Generally relational "thinking" tends to believe there is no real value in schema inheritance. The philosophy is generally that sets make a better, more flexible classification system than hierarchies. (See TableInheritance)

[That does not address "essentially breaks the RelationalModel"; it only argues "no real value" and "better".]

Actually, it appears the relational model does not really address how schemas are created. Thus, whether they come about via inharitance or hamsters on a wheel is not really its concern. Now value inheritance may be a different issue.

[Well, ok, if that's your new position.

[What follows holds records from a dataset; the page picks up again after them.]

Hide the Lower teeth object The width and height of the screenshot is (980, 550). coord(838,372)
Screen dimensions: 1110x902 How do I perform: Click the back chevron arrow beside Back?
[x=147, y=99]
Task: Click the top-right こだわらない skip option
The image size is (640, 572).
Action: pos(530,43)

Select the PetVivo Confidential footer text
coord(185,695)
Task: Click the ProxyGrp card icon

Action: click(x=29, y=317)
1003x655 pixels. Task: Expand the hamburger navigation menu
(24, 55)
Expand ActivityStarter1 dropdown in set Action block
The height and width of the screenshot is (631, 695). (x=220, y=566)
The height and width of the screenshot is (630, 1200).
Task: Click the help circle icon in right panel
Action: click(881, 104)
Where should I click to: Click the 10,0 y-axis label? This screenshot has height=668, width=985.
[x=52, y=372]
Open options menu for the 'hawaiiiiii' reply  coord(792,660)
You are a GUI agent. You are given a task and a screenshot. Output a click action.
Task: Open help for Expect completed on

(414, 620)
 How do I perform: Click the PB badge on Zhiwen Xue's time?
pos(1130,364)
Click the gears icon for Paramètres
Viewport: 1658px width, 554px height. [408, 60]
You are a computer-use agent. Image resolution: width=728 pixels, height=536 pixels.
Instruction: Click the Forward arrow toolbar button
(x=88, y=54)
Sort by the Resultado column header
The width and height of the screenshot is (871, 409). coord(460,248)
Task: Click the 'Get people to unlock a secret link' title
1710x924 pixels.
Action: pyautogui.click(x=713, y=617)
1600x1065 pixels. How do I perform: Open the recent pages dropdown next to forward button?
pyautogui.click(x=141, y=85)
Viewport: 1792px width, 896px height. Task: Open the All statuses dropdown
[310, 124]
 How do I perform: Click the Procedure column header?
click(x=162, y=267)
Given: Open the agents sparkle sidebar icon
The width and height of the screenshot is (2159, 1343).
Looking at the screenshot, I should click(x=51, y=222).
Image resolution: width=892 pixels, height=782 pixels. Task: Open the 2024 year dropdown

But then you appear to be abandoning your previous position that "Trying to introduce [inheritance] essentially breaks the RelationalModel", yes? If so, go ahead and make the appropriate edit.]

The question presumes that classes should mirror schemas or vice versa. I've come to believe that this is a flawed assumption. It seems like relations ought to be classes, but in practice they often aren't. Outside the realm of CRUD screens, isomorphism between the two is just a happy accident. -- EricHodges

But is there a pattern to when they happen to match and when they don't?